I see a troubling uptick in misinformation—actual lies— being told in the media to try to convince us that little kids with gender confusion need to take hormone blockers. But there is no such thing as being trapped in the wrong body.
We need to stop "transgender affirming" and tell those who suffer from gender issues the truth.
Transsexualism is a home-grown, depressive mental disorder.
Here is the abstract of the study, taken from http://www.ncbi.nlm.nih.gov/pubmed/25124466.
J Sex Med. 2014 Aug 15. doi: 10.1111/jsm.12673. [Epub ahead of print]
Association Study of ERβ, AR, and CYP19A1 Genes and MtF Transsexualism.
Fernández R1, Esteva I, Gómez-Gil E, Rumbo T, Almaraz MC, Roda E, Haro-Mora JJ, Guillamón A, Pásaro E.1Departamento de Psicobiología, Universidad de A Coruña, A Coruña, Spain.
The etiology of male-to-female (MtF) transsexualism is unknown. Both genetic and neurological factors may play an important role.
To investigate the possible influence of the genetic factor on the etiology of MtF transsexualism.
We carried out a cytogenetic and molecular analysis in 442 MtFs and 473 healthy, age- and geographical origin-matched XY control males. The karyotype was investigated by G-banding and by high-density array in the transsexual group. The molecular analysis involved three tandem variable regions of genes estrogen receptor β (ERβ) (CA tandem repeats in intron 5), androgen receptor (AR) (CAG tandem repeats in exon 1), and CYP19A1 (TTTA tandem repeats in intron 4). The allele and genotype frequencies, after division into short and long alleles, were obtained.
MAIN OUTCOME MEASURES:
We investigated the association between genotype and transsexualism by performing a molecular analysis of three variable regions of genes ERβ, AR, and CYP19A1 in 915 individuals (442 MtFs and 473 control males).

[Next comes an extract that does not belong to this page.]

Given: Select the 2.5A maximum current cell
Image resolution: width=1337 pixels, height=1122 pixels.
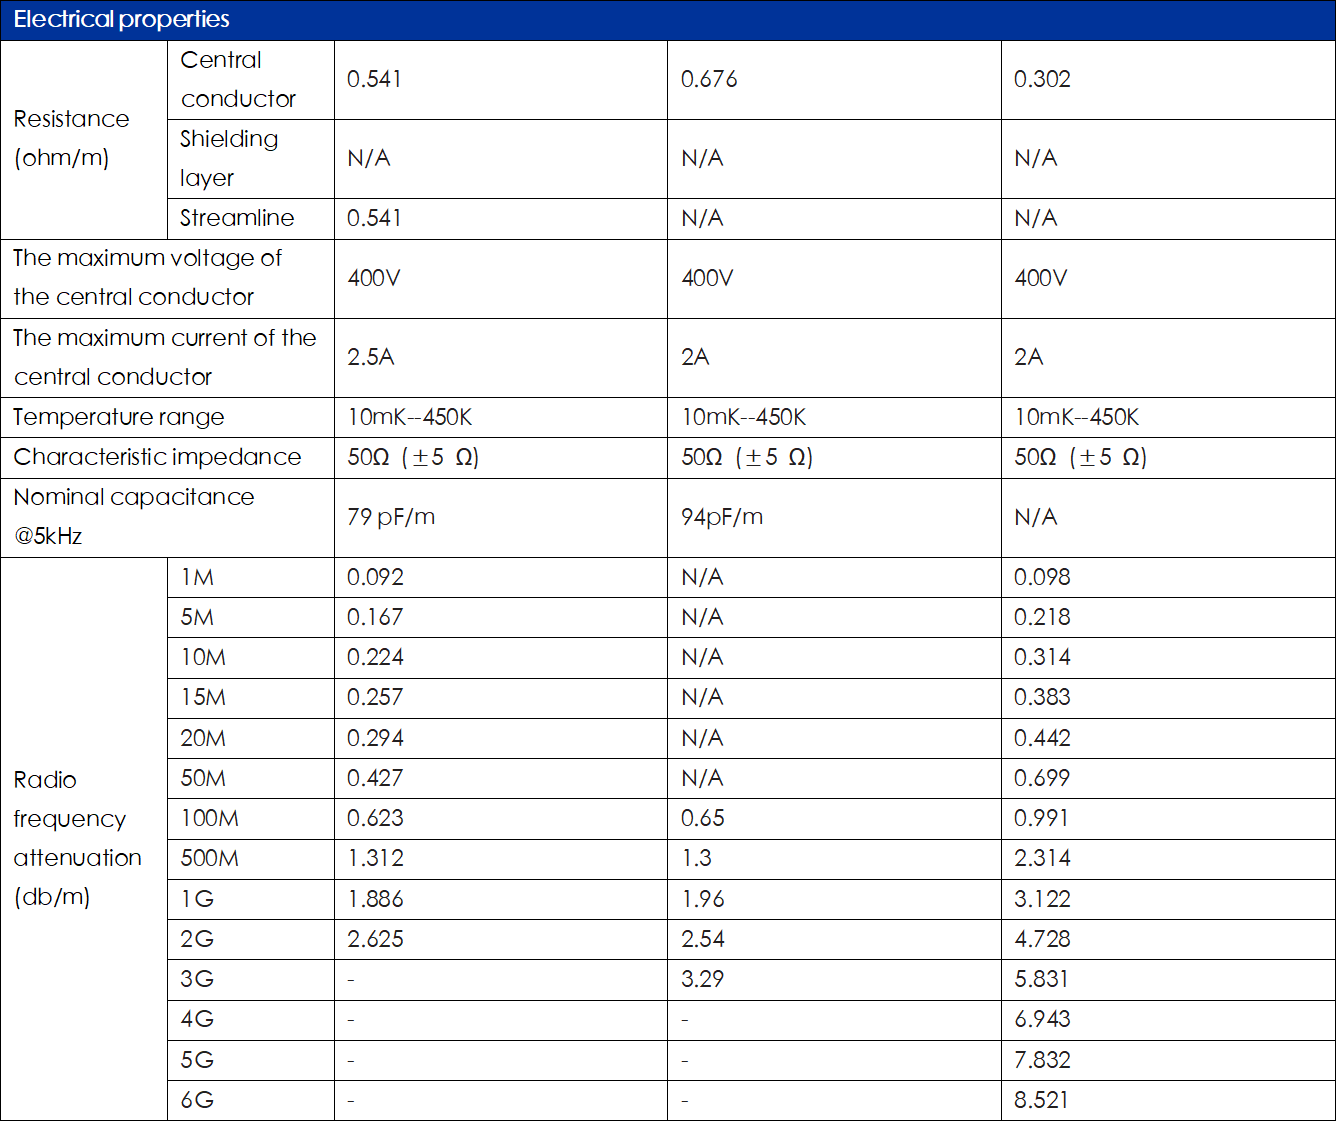Looking at the screenshot, I should pyautogui.click(x=371, y=357).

Most MtFs showed an unremarkable 46,XY karyotype (97.96%). No specific chromosome aberration was associated with MtF transsexualism, and prevalence of aneuploidy (2.04%) was slightly higher than in the general population. Molecular analyses showed no significant difference in allelic or genotypic distribution of the genes examined between MtFs and controls. Moreover, molecular findings presented no evidence of an association between the sex hormone-related genes (ERβ, AR, and CYP19A1) and MtF transsexualism.